> _Условия заданий_
a: Перепишите из текста о Высоцком отрывок между словами «И еще одно итоговое» и «мне не разорвала.», включая оба.
b: Какое стихотворение Лермонтова, согласно тексту о Высоцком, в какой-то мере послужило прообразом итогового стихотворения конца семьдесят девятого года?
c: Назовите все города, упомянутые в тексте о Высоцком.

> _Источник_
Но знаю я, что лживо, а что свято, –
Я понял это все-таки давно.
Мой путь один, всего один, ребята, –
Мне выбора, по счастью, не дано.
Вот и успел объясниться со всеми и с самим собой. И в себе в очередной раз разобраться. Другого пути не было, и жалеть совершенно не о чем. Окончательно ясно: писать «проходимые» вещи не смог бы, и «красивые» словеса разводить у него не получилось бы. Уж такой язык – грубоватый, царапающий душу – дан был ему свыше, и свою правду мог он рассказать только такими словами.
И еще одно итоговое стихотворение написал он на исходе семьдесят девятого года. В какой-то мере прообразом послужила лермонтовская «Дума»: «Печально я гляжу на наше поколенье…» Здесь тоже разговор только начинается с «я», а потом переходит на «мы». Да и с самого начала в авторском «я» присутствует обобщенность: не просто «я, Владимир Высоцкий», а молодой человек конца пятидесятых – шестидесятых годов двадцатого века:
Я никогда не верил в миражи,
В грядущий рай не ладил чемодана, –
Учителей сожрало море лжи –
И выплюнуло возле Магадана.
И я не отличался от невежд,
А если отличался, очень мало,
Занозы не оставил Будапешт,
А Прага сердце мне не разорвала.

> _Строки данных_
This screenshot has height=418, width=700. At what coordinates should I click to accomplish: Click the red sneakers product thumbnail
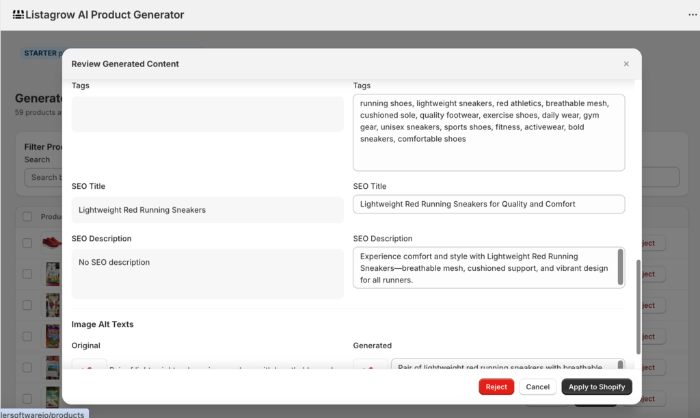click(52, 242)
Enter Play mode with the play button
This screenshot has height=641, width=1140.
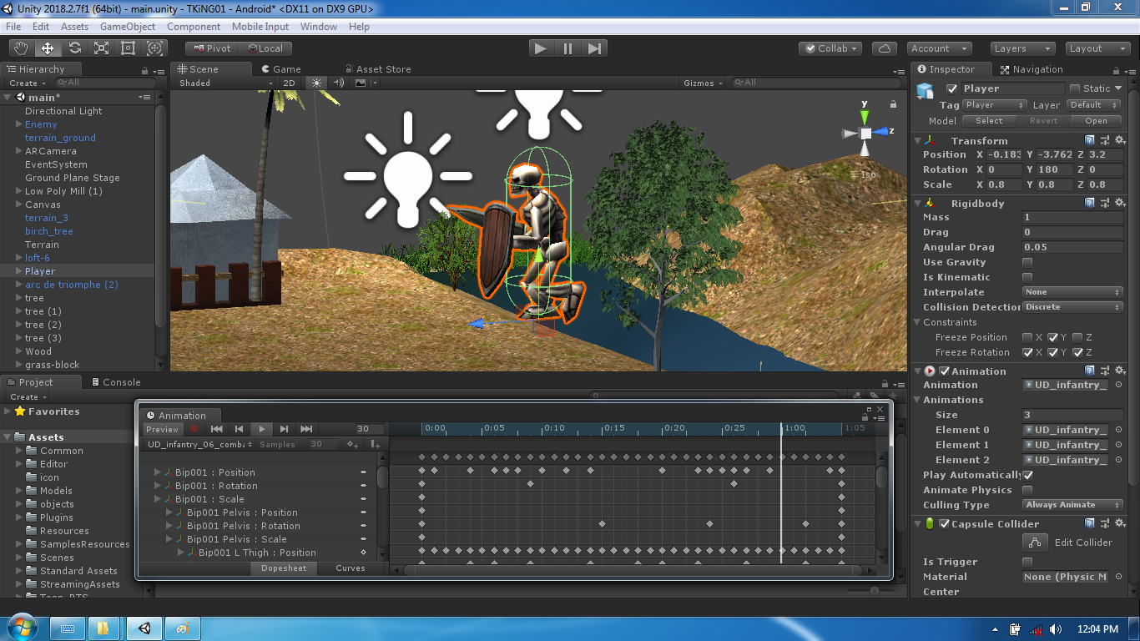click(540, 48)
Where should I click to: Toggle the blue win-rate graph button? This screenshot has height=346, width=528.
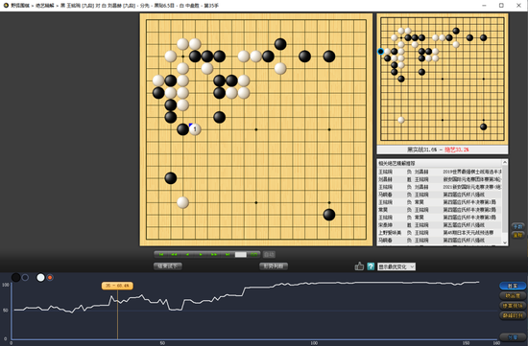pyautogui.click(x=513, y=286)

> _Ответы по порядку_
a:
И еще одно итоговое стихотворение написал он на исходе семьдесят девятого года. В какой-то мере прообразом послужила лермонтовская «Дума»: «Печально я гляжу на наше поколенье…» Здесь тоже разговор только начинается с «я», а потом переходит на «мы». Да и с самого начала в авторском «я» присутствует обобщенность: не просто «я, Владимир Высоцкий», а молодой человек конца пятидесятых – шестидесятых годов двадцатого века:
Я никогда не верил в миражи,
В грядущий рай не ладил чемодана, –
Учителей сожрало море лжи –
И выплюнуло возле Магадана.
И я не отличался от невежд,
А если отличался, очень мало,
Занозы не оставил Будапешт,
А Прага сердце мне не разорвала.

b: «Дума».

c: Магадан, Будапешт, Прага.